According to reports, lawyers Christopher Ayieko and Emily Osiemo filed a petition at the East African Court of Justice, demanding that the trade deal between the two countries be declared illegal, null and void.
Kenya and the US are expected to strike a bilateral trade agreement involving imports and exports between the two countries, cutting across all sectors of the economy.
The duo argued that the Kenya-US trade agreement violated the East African Community (EAC) Treaty and its regulations.
“That Kenya, without due regard to the provisions of the EAC Treaty and the protocols for the establishment of the Customs Union and Common Market Protocol, to which it is a party, entered into, negotiated and/or expressed intention to negotiate a bilateral Free Trade Agreement with the United States of America in total violation of the Treaty and the protocols,” the petition read in part.
Ayieko and Osiemo further petitioned the EA court and asked that Kenya be blocked from importing wheat from regions in the US namely Idaho, Oregon and Washington.
The Trump administration, on Tuesday, March 17th made public its plans to strike a comprehensive trade deal with Kenya.
US Trade Representative, Robert Lighthizer, stated that America had identified its trade negotiations with Kenya along with Britain as the country's top priorities for the year.
The US Government issued a directive to the Federal Register, which would also call for public participation within the next 30 days.

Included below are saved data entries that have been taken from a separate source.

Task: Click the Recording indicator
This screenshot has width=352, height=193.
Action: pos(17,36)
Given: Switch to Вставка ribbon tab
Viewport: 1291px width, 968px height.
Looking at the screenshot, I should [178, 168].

Objectives of the negotiations will also be published a month prior to the start of the official negotiations.
In light of the legality of the trade, leaders from across Africa, in 2018, agreed that no country was to negotiate bilateral free trade deals with third parties outside a continental bloc.
Therefore, Kenya as a member of the EAC shares one custom territory with the rest of the members, which as a result, makes unilateral agreements tougher to strike.